» Exercise details
Return only the stretch of the material below that begins with the line containing "Task: Click the horizontal chart scrollbar" and ends with the line containing "1456x821 pixels.", exactly; both of those lines belong to it.

» Data for this task
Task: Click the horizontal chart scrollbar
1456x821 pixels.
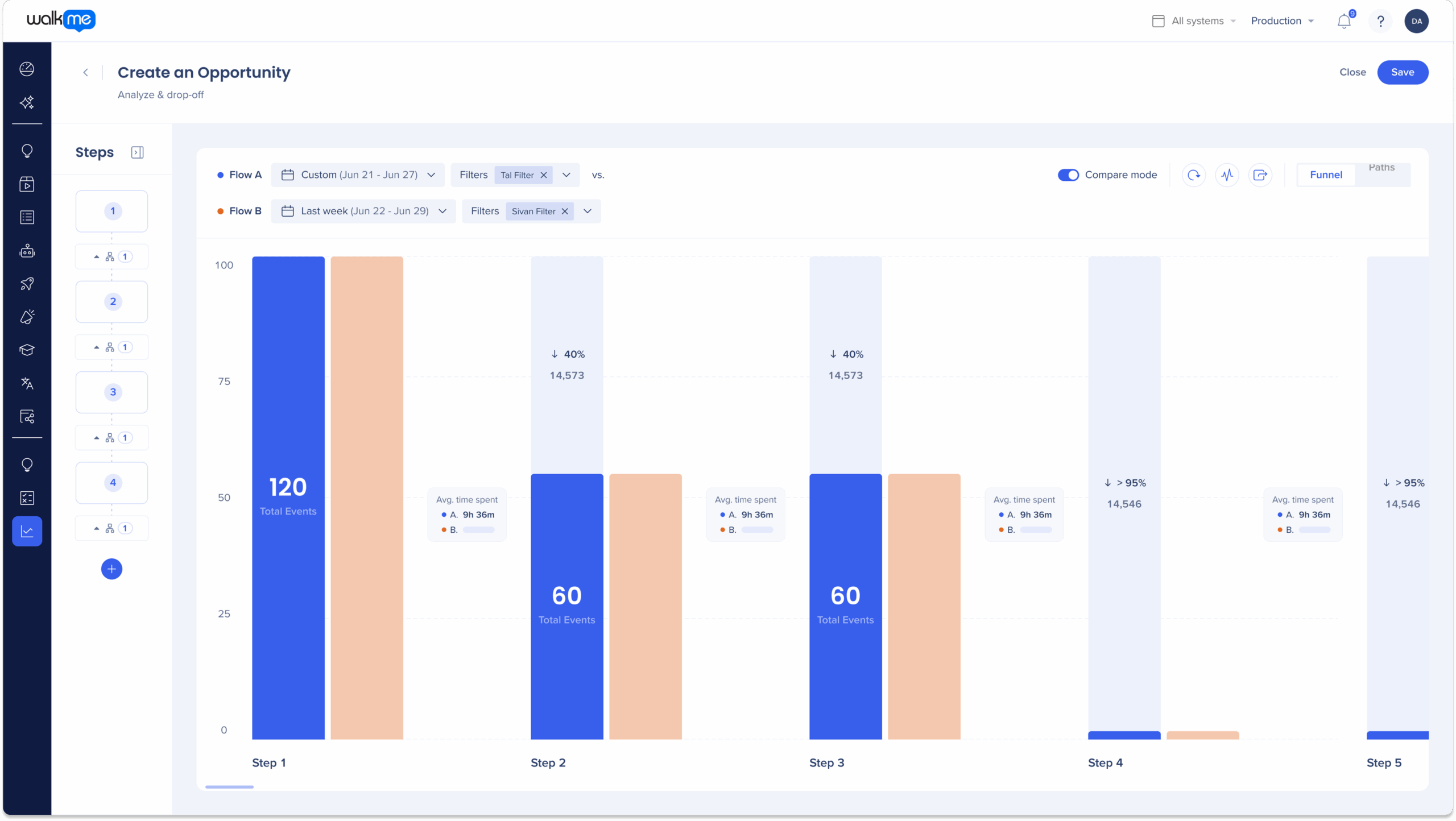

...

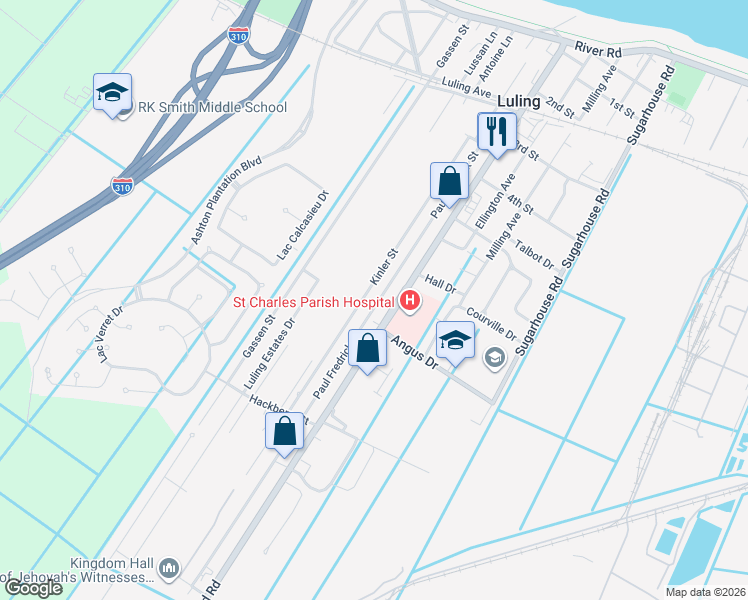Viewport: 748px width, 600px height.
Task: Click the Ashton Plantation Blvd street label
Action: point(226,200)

---

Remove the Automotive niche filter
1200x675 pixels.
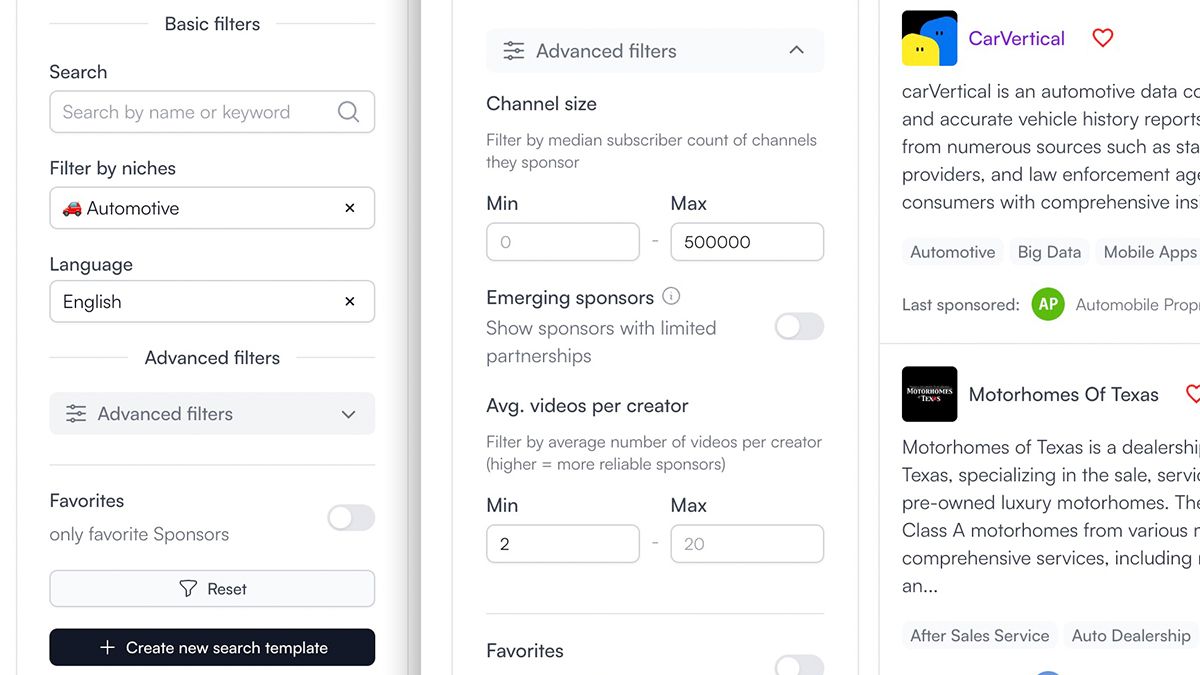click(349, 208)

» Answer box
Task: Click the horizontal chart scrollbar
1456x821 pixels.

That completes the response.